2 July 2013
South African wine targets Hong Kong and mainland for 2013 marketing push
|South African wines: aiming to be the toast of Asia.|
South Africa has announced plans to up its share of the burgeoning Asian wine market through a robust marketing campaign running throughout the last six months of 2013. The country, currently ranked as the world's eighth largest wine producer, is targeting three tier one cities on the Chinese mainland – Beijing, Shanghai and Guangzhou – as well as Hong Kong, as part of a campaign co-ordinated by Wines of South Africa (WOSA), the industry body responsible for promoting exports in the sector.
Despite producing some 4% of the world's wine, South African imports currently only account for around 3.3% of the mainland market. This takes into account an 18% growth in sales to China during 2012. The figures in Hong Kong are even more disappointing, with the country only representing some 1% of imports to Asia's acknowledged wine hub.
WOSA will be focussing on increasing the variety of South African wines available in Hong Kong and on the mainland, with importer feedback currently indicating a significant shortfall in this department. At present, the country's exports are largely competing with similarly-priced Australian and Chilean wines for market share.
As an opening salvo in its bid to increase its penetration into the Asian market – a market predicted to account for some 53% of the increase in global wine consumption by 2015 – WOSA has launched a Mandarin version of its website (http://www.wosa.co.za/china/) as an information portal for importers and the media. This initiative will be backed by a social media campaign via Weibo, the mainland's most popular microblogging site. It will also be exhibiting at the HKTDC Hong Kong International Wine & Spirits Fair and Shanghai's ProWine China.

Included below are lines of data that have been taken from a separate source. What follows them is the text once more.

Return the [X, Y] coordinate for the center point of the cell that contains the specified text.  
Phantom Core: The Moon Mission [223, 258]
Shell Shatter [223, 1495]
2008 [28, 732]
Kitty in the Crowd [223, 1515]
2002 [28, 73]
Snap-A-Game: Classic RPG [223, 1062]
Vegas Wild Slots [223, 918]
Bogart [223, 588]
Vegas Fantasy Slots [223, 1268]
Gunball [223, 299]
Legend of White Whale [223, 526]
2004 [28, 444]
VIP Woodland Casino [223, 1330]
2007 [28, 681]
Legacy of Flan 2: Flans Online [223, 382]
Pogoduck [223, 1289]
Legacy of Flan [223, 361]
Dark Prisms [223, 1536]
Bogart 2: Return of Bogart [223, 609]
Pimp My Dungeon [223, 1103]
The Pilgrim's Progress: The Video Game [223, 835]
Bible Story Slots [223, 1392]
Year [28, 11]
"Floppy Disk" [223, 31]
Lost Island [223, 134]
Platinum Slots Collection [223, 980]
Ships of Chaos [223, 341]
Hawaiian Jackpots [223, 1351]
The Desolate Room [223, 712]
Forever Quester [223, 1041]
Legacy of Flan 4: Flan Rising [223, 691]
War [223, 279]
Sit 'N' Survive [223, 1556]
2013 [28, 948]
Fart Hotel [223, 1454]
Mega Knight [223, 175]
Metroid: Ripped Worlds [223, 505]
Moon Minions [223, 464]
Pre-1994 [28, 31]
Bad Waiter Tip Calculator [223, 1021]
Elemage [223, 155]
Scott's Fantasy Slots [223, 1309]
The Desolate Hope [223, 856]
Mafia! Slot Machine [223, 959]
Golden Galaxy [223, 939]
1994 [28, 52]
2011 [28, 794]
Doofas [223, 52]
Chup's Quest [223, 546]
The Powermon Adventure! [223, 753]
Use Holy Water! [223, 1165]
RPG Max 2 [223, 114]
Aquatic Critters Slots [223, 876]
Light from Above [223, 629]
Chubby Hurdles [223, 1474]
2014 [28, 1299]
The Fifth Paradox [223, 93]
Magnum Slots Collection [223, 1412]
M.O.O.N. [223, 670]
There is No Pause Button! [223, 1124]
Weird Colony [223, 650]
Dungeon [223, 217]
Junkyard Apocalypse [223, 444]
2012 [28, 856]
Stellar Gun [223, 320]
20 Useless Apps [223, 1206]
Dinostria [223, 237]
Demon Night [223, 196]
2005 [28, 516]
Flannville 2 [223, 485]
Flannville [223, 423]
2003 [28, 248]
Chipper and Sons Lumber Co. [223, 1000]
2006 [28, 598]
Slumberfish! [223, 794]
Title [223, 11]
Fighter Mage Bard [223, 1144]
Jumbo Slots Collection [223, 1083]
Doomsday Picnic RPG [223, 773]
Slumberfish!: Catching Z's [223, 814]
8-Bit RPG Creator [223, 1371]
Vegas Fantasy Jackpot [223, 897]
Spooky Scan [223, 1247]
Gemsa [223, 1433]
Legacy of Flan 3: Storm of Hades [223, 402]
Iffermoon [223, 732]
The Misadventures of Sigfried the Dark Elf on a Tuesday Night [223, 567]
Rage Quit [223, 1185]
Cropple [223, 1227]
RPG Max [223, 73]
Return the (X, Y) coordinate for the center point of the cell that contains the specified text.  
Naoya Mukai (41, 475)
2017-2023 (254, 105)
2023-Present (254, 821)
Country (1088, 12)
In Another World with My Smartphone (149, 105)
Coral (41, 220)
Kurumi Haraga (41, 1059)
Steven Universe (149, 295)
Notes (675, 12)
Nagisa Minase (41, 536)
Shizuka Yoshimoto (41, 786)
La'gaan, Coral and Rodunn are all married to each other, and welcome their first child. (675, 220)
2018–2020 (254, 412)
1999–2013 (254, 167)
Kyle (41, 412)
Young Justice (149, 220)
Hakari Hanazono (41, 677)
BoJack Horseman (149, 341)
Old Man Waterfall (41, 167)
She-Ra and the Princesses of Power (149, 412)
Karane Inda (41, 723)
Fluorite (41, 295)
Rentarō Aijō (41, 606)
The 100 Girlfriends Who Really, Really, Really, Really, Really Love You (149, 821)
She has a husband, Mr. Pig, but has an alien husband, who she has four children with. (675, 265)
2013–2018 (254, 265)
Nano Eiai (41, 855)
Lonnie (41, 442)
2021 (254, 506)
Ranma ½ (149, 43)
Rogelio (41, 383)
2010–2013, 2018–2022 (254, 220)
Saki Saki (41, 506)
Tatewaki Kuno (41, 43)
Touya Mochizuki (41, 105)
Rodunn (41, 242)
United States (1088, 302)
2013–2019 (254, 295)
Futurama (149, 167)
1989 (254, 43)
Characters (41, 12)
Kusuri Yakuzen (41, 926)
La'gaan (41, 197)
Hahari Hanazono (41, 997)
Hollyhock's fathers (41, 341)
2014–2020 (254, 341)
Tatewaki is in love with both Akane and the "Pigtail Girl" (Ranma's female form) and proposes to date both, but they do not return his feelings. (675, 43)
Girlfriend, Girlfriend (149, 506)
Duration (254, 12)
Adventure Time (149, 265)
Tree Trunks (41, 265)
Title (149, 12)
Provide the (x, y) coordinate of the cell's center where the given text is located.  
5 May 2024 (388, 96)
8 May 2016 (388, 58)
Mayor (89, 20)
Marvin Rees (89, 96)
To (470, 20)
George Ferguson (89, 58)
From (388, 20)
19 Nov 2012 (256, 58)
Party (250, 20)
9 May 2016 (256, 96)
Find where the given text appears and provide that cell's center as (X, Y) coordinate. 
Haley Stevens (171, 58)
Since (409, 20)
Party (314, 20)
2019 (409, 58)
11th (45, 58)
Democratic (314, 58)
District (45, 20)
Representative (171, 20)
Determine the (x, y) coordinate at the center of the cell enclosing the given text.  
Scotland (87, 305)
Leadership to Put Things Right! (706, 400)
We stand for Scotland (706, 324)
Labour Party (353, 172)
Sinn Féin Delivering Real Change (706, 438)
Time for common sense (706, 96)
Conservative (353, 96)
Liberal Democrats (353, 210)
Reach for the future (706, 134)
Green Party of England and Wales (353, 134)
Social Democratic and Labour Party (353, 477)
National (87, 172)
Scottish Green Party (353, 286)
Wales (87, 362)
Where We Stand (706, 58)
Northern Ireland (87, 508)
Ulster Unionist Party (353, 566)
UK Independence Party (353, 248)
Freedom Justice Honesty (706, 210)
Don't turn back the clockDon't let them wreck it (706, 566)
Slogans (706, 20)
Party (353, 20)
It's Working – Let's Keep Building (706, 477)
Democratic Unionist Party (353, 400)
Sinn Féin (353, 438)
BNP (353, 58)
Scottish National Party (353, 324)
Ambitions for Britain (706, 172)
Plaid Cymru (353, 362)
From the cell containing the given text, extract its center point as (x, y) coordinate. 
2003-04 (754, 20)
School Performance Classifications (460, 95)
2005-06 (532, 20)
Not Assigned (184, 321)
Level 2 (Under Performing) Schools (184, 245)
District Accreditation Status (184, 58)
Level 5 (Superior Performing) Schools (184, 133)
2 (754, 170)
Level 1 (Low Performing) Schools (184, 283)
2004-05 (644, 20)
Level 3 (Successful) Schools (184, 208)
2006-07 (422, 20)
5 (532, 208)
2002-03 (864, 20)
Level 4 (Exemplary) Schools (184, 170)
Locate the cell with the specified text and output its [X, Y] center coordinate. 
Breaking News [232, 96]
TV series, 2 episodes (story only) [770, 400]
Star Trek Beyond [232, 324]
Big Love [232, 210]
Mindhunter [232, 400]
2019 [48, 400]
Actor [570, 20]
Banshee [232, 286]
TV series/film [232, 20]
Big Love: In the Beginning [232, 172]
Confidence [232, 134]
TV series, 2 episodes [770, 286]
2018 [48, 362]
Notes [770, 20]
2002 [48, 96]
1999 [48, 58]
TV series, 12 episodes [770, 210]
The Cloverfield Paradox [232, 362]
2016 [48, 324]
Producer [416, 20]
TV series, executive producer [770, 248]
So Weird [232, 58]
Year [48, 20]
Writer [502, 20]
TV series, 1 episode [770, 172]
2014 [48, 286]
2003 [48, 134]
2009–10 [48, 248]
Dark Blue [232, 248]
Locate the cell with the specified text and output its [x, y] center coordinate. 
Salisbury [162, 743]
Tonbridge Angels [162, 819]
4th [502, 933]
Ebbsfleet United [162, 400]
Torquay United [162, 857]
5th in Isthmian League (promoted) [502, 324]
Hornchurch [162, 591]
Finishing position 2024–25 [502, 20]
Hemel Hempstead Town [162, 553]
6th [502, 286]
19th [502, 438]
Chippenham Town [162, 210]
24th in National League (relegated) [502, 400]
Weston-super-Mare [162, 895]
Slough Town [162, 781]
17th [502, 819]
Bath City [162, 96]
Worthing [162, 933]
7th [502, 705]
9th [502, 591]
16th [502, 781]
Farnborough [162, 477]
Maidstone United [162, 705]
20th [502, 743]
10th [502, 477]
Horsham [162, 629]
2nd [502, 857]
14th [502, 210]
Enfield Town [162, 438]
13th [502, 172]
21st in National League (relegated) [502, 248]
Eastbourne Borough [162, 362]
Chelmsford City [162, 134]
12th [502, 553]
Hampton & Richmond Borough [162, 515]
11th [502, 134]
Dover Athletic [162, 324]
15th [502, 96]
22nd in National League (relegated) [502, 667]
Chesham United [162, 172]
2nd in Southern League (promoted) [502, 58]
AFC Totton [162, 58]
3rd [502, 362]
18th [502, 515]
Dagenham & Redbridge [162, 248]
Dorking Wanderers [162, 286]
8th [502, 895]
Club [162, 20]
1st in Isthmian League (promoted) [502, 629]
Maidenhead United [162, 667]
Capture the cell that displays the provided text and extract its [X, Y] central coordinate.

According to WOSA, South Africa exported 417 million litres of wine in 2012. This was 10 million litres more than the 2008 record of 407 million litres and 17% increase on volumes in 2011.
Commenting on this upturn in the country's winemaking fortunes, Sue Birch, WOSA's Chief Executive, said: "These record levels are the result of a more favourable currency regime, as well as the global shortage of wines, stemming from a significant drop in the recent harvests of competing wine-producing nations in Europe, Latin America, Australia and New Zealand."
Figures released by South African Wine Industry & Information Systems (SAWIS) indicate that the 2013 wine grape crop should amount to nearly 1.4 million tonnes, making it the third biggest in recorded history.